Posted Friday, June 22, 2012, at 7:32 PM
Few sectors have adapted to robots as much as manufacturing. But while you can easily find a plant where humans and robots are both working to create a product, they almost never work side by side.
Dr. Julie Shah and others at MIT’s Computer Science and Artificial Intelligence Laboratory think that could change in a matter of years, thanks to a new algorithm.

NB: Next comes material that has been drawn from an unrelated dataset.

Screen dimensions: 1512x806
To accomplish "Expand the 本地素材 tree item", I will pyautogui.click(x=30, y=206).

Most robots in manufacturing are large and can be dangerous to human workers. They’re also fulfilling a static set of commands in an order that’s preordained, not learning from their work. Humans, on the other hand, don’t all approach tasks the same way. Say you have to fill a bunch of holes with glue, then put a nail in those holes, and, finally, wipe off the excess glue. Would you do each one by one—or put glue in every hole, then a nail in every hole, and then wipe each one off? It depends on your disposition. For a robotic helper to assist by, say, handing over tools, adapting to this kind of variation is really problematic, and thus, incredibly expensive.
Professor Shaw has been trying for years to answer the question of how we can make robots that can change their behavior at the whim of their flesh-and-bone colleagues. She’s spent time at Boeing—which is helping to fund her current research—and various other manufacturing companies.

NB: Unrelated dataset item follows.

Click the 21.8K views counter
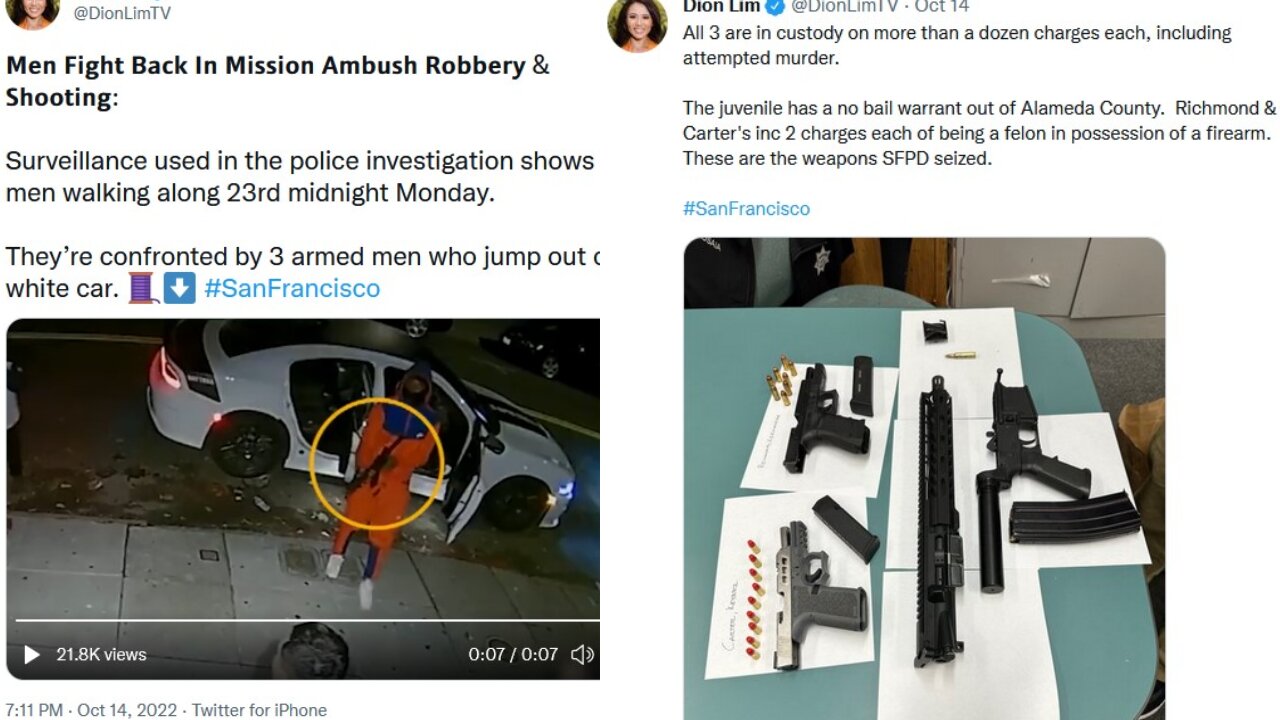Viewport: 1280px width, 720px height. pos(101,655)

“Typically the way we command just about all robots today is we command them step by step. Sometimes it’s at the lowest level, sometimes it’s at a higher level,” she says, “but it’s primarily explicit commanding. Do we have to do that with robots?”
Maybe not. Working with robots like FRIDA, designed by Swiss robotics company ABB, Shah and her colleagues have been experimenting with robots and humans completing manufacturing tasks together. The human worker did the complicated stuff, while robots do “non-value-added” tasks, like supplying the tools the human needs. More importantly, researchers have used motion-capture suits to teach the robot how different workers go about performing the same tasks. In preliminary lab tests, they managed to reduce a human worker’s idle time by a whopping 80 percent, by having the robot learn the human worker’s workflow and adapt its own workflow to speed things up. In July, they’ll present their findings at an international robotics systems conference in Sydney, Australia.

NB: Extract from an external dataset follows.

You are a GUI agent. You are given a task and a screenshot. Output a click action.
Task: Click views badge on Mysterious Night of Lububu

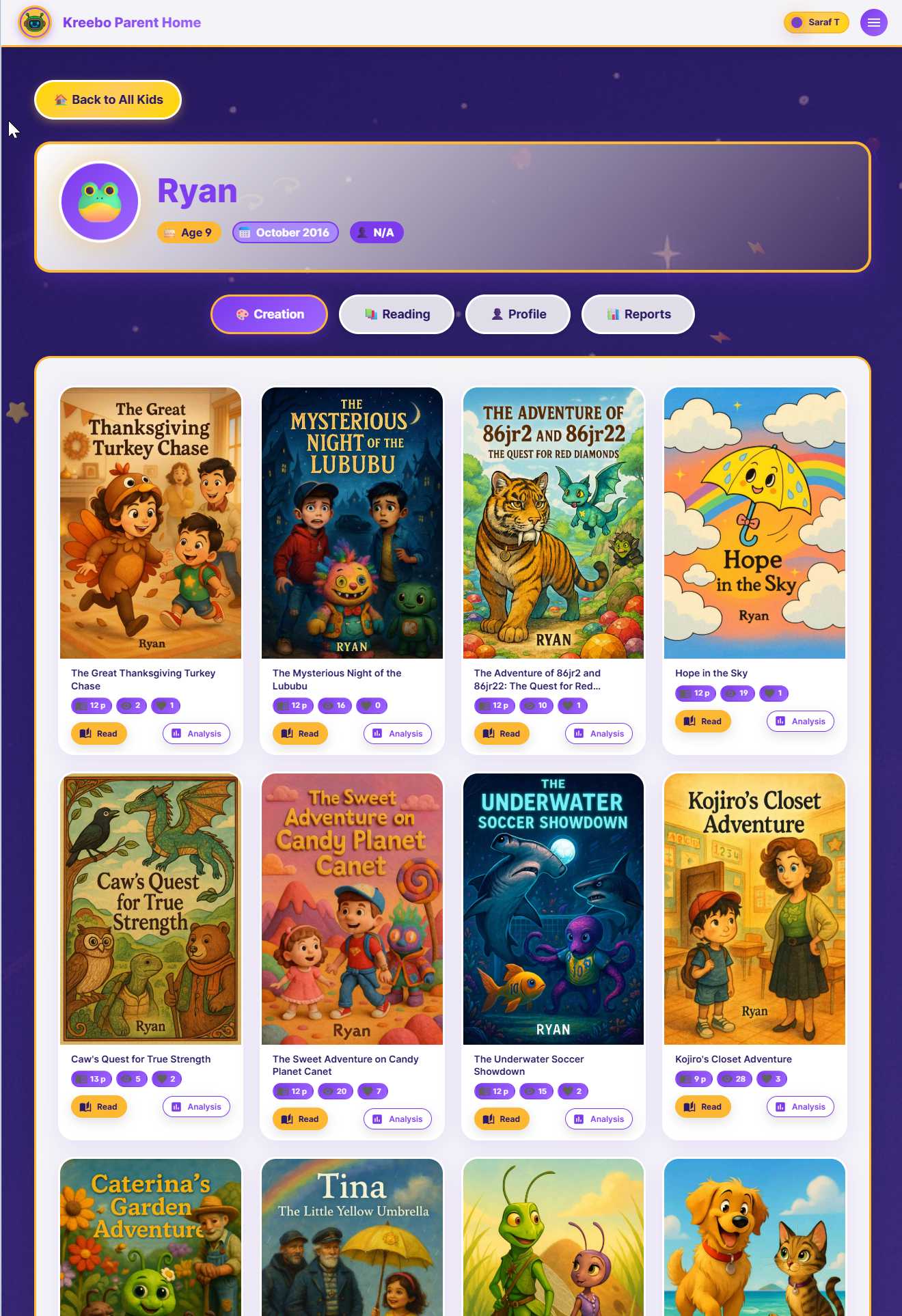(x=334, y=705)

In the near future, Shah pictures robots and humans completing training sessions together, with the robot learning different humans’ preferred work habits, and then being able to develop an appropriate task plan on the factory floor. She points to her lab tests, in which FRIDA helped human workers complete an aircraft wing-building process called spar assembly. Production efficiency could skyrocket, and the production lines and factory floors themselves could also become more fluid and flexible as a result. Shah thinks that within several years her algorithm could change the way we approach manufacturing, and in less than a decade, factory floors could work completely differently. It might be a long way from the collaborative relationship between Tony Stark and JARVIS, but it’s a start.